Now we’ll treat this using hyperbolic substitutions. Remember the fundamental hyperbolic identity: \cosh^2 t - \sinh^2 t = 1. From this we can derive the identities 1 - \tanh^2 t = \text{sech}^2 t and \coth^2 t - 1 = \text{csch}^2 t by dividing our fundamental identity by \cosh^2 t and \sinh^2 t respectively.

Remember the graph of y = \tanh t. We see that the domain of \tanh t is all real numbers t and the range is (-1, 1). Further \tanh is one-to-one and so we have a \tanh^{-1} with domain (-1, 1) and range all real numbers. Here’s a graph if your memory of hyperbolic tangent is a little fuzzy.

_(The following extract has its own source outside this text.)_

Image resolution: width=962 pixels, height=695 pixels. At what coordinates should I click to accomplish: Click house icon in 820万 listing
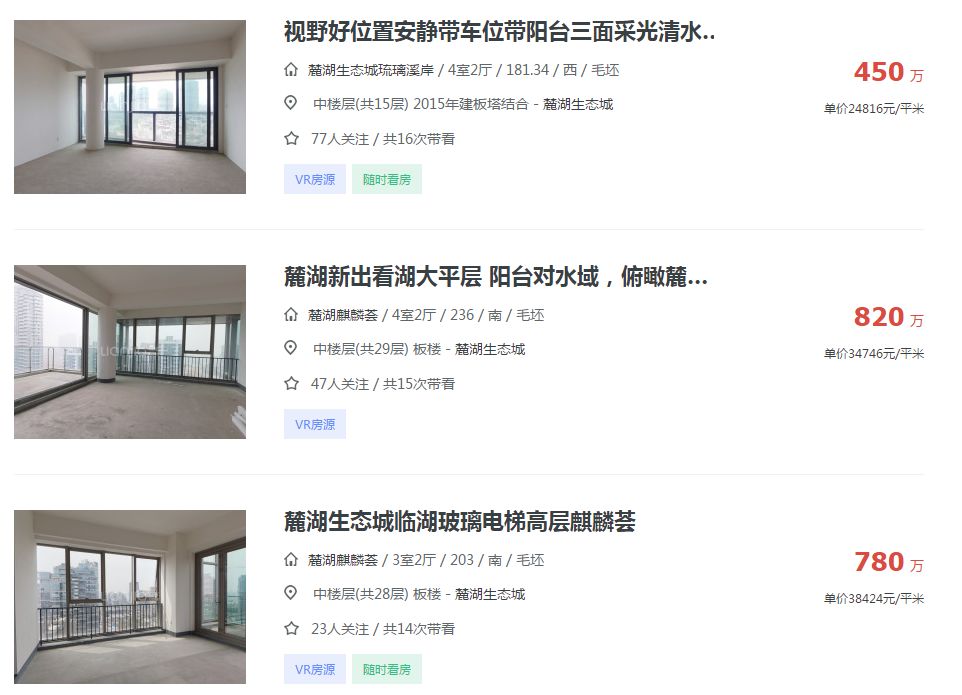tap(291, 315)
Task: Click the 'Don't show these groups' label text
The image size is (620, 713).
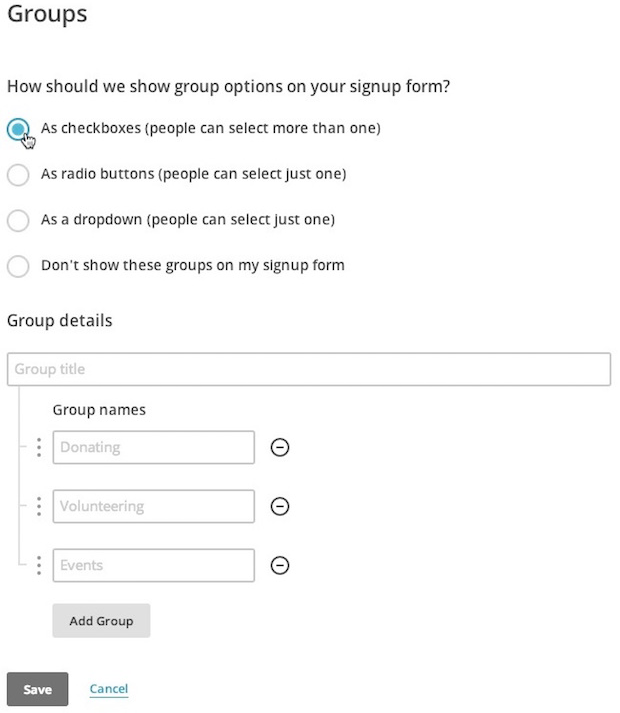Action: [193, 265]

So in the case where x \in (-a, a) we can make the substitution x = a\tanh t. Then a^2 - x^2 = a^2(1-\tanh^2 t) = a^2\text{sech}^2 t and dx = a\text{sech}^2 t\, dt .

\displaystyle{ \int\! \frac{1}{a^2-x^2}\,dx =  \int\! \frac{1}{a^2\text{sech}^2 t}\,a\text{sech}^2 t\,dt }

\displaystyle{ = \int\! \frac{1}{a}\, dt }

\displaystyle{ = \frac{1}{a} t + C }

\displaystyle{ = \frac{1}{a} \tanh^{-1}\left(\frac{x}{a}\right) + C }

Combining this with our first solution (and setting a = 1) we see that

\displaystyle{ \tanh^{-1} x = \frac{1}{2}\ln\left|\frac{1+x}{1-x}\right| + C }

and since \tanh^{-1} 0 = 0 and \frac{1}{2}\ln 1 = 0 we see that C = 0. This formula for \tanh^{-1} x can be derived in other ways of course.

When | x | > a we make a substitution x = a\coth t and the reasoning is similar.

Thus we have

\displaystyle{ \tanh^{-1} x = \frac{1}{2} \ln\left|\frac{1+x}{1-x}\right| } on x \in (-a, a)

and

\displaystyle{ \coth^{-1} x = \frac{1}{2} \ln\left|\frac{1+x}{1-x}\right| } on x \in (-\infty, -a) \cup (a, \infty)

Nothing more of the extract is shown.